Bateu aquela agonia outra vez. De repente, voltei a sentir medo. Não sei, a vida estava caminhando tão bem, tão certa. Estava recobrando uma confiança que eu nem sabia que existia em mim. Talvez seja a falta de exercício. Talvez tenha sido o último acaso. Ou deslize, não sei. Aprendi a me cobrar menos, mas as pessoas, pelo jeito, nunca vão aprender.
Hoje incomodou, me tirou do sério. Ou melhor, roubou meu equilíbrio. Minha confiança. Desmoronou a boa imagem que construí nos últimos dois meses. Vai saber.
Por mais que eu saiba, muitas vezes, não é intencional. Por isso a empatia se faz essencial em qualquer circunstância da vida. Não consigo me encaixar nesse modelo que as pessoas esperam. Quando me dou conta, já foi, fui mais uma vez o que me propus a ser, nada além. Me aborrece isso de aborrecer os outros, como vou adivinhar o que eles esperavam?!
Verdade seja dita, às vezes nem eu entendo o que faço. Quando me dou conta, já foi, tarde demais. Não posso morrer toda vez que o trem descarrila.

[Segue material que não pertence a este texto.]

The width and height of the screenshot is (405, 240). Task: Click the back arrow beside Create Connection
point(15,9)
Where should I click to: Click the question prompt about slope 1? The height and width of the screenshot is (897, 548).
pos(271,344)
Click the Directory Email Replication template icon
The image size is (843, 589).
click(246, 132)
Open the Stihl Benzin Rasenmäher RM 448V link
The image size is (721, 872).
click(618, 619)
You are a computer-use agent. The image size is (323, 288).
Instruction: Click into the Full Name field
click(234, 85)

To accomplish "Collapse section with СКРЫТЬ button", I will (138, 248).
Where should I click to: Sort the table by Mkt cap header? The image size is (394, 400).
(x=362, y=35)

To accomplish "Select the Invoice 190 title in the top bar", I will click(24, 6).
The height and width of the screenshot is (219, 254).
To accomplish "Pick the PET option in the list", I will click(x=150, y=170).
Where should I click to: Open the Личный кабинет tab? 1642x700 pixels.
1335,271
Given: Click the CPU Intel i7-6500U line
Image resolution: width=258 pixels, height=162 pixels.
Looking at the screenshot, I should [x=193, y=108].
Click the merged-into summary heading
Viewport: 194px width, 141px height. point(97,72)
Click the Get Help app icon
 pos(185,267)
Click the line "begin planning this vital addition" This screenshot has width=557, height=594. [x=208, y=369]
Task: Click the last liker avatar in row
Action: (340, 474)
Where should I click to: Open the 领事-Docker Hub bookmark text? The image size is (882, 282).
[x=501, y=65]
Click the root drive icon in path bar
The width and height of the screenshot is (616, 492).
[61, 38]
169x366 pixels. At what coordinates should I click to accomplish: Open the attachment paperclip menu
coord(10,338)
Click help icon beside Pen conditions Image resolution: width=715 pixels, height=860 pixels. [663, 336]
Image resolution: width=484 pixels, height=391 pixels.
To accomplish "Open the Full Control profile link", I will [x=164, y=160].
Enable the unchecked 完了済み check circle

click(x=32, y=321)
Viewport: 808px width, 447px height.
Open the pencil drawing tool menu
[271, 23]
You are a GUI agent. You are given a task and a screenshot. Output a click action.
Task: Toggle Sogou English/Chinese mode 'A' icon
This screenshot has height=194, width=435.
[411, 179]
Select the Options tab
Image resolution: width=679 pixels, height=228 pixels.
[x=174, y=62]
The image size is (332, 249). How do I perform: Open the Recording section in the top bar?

Queria ir embora. Gosto da ideia de terminar. Gosto, mais ainda, de começar. Traçar metas, imaginar, acreditar e me comprometer a ser. Queria um pouco mais de espaço. Um pouco mais de mim para poder ser eu completamente. Sem limitações. Sem interrupções. Me mata não ser o que sou pelo simples fato de não caber no que os outros esperam que eu seja.